RBS Deal Points to Lighter Trump-Era Fines for Wells Fargo, UBS

(Bloomberg) -- If HSBC Holdings Plc, UBS Group AG and Wells Fargo & Co. were concerned that the Trump administration might continue the big-ticket bank penalties of the Obama era, there are mounting signs that they need not be.

Royal Bank of Scotland Group Plc says it has reached a tentative deal with the Justice Department to pay $4.9 billion to resolve an investigation into its sale of toxic mortgage-backed securities a decade ago. The Justice Department, without citing a figure, confirmed a pact was near.

The RBS penalty would be about half of what many analysts had expected the bank to pay. Those estimates were based, in part, on the size of the bank’s MBS portfolio, which was larger than most. An RBS deal for under $5 billion would be the first time that a mortgage settlement with the Justice Department was lower than the same bank’s penalty to the Federal Housing Finance Agency, according to Bloomberg Intelligence.

RBS’s proposed deal looks to be welcome news for HSBC, UBS and Wells Fargo, among the last remaining big banks with unresolved U.S. investigations over mortgage-backed securities. The global banking giants that previously reached settlements with the Justice Department racked up overall penalties of more than $45 billion.

Those remaining banks could now expect to pay less than had been estimated -- in UBS’s case, less than half of the top-end forecast of $5 billion, Elliott Stein, a Bloomberg Intelligence analyst, wrote in a note on Thursday.

Softer Approach

The RBS deal isn’t final, of course, and negotiations can shift at the last minute. But evidence is mounting that U.S. enforcers are willing to settle for smaller penalties to end mortgage probes. As the Obama administration was winding down in 2016, Barclays Plc said it would pay no more than $2 billion, practically daring the government to sue, which the Justice Department did.

That suit ended on March 29, when Barclays reached an agreement with the Trump Justice Department to pay the same $2 billion it had offered the prior administration.

Obama-era settlements were significantly more costly. Bank of America Corp., for example, paid $12 billion even though its FHFA penalty was about the same size as RBS’s. Deutsche Bank AG and Citigroup Inc. were assessed much smaller FHFA penalties than Bank of America or RBS but paid about $7 billion each to the Justice Department.

Top Justice Department officials have been signaling their less punitive approach to enforcement.
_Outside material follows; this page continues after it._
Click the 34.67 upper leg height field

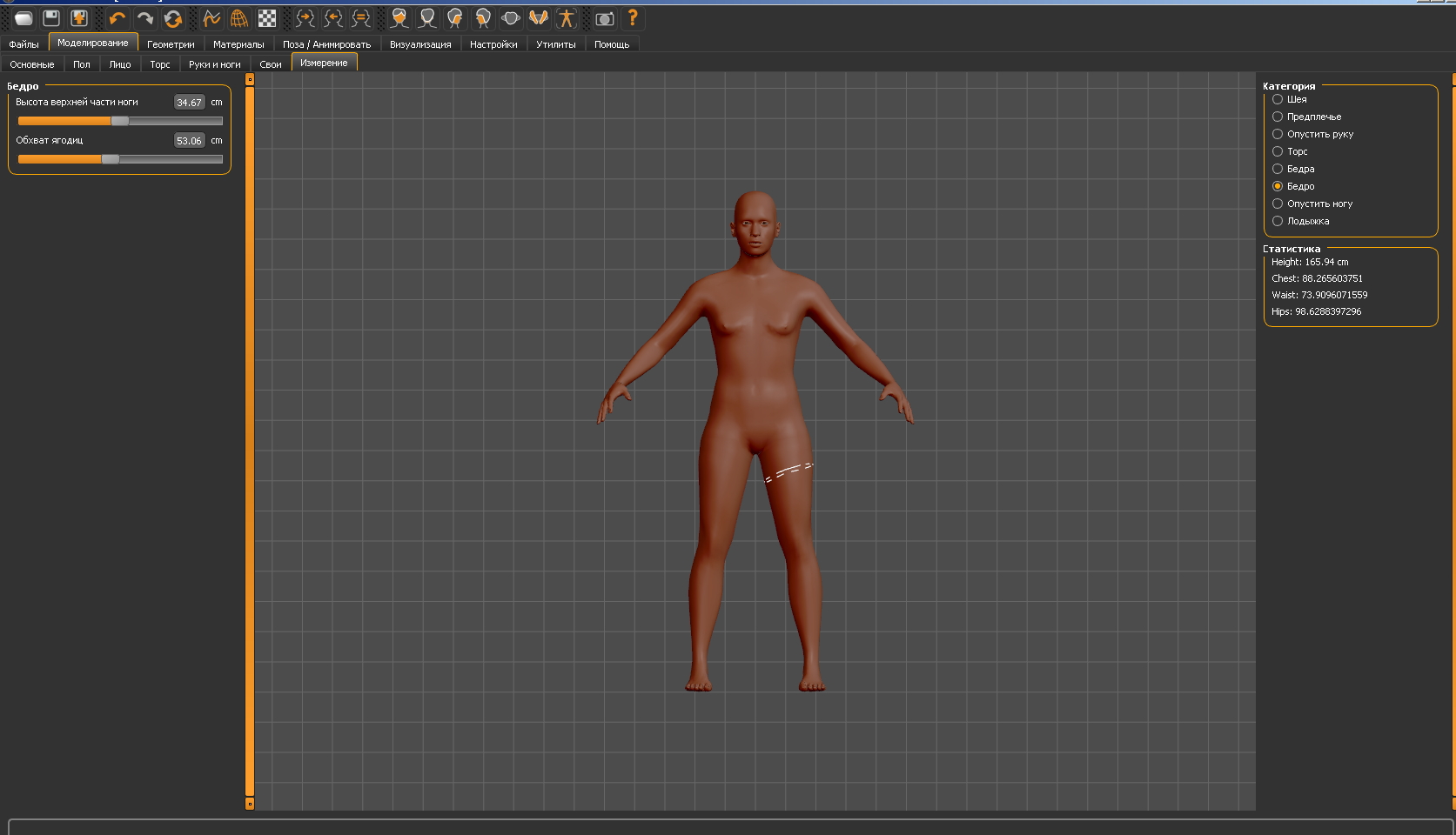click(189, 103)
Last year, Attorney General Jeff Sessions instructed U.S. attorneys to no longer include third-party consumer relief in corporate penalties, which had been an Obama administration practice that contributed to the headline-grabbing penalty sizes for Bank of America, Credit Suisse, Deutsche Bank and Citigroup. Sessions argued that such money too often went to groups that weren’t harmed by the illicit conduct and had political agendas.

‘Piling On’

On Wednesday, Deputy Attorney General Rod Rosenstein told members of the New York City Bar Association that some companies were overpaying for their crimes because of “piling on” by multiple government agencies. He described a new policy in which U.S. prosecutors will work closely with their counterparts in other enforcement agencies to coordinate penalties, with the Justice Department adjusting its assessments to account for other fines.

“We need to consider the impact on innocent employees, customers and investors who seek to resolve problems and move on,” he said. “We need to think about whether devoting resources to additional enforcement against an old scheme is more valuable than fighting a new one.”

Stein, the Bloomberg Intelligence analyst, said that “RBS’s billions in payments to other agencies and states no doubt played a role in its less-than-expected DoJ settlement.”

RBS has already paid mortgage-related penalties of $5.5 billion to the FHFA, $1.25 billion to the National Credit Union Administration, $500 million to the New York attorney general’s office and $150 million to the Securities and Exchange Commission.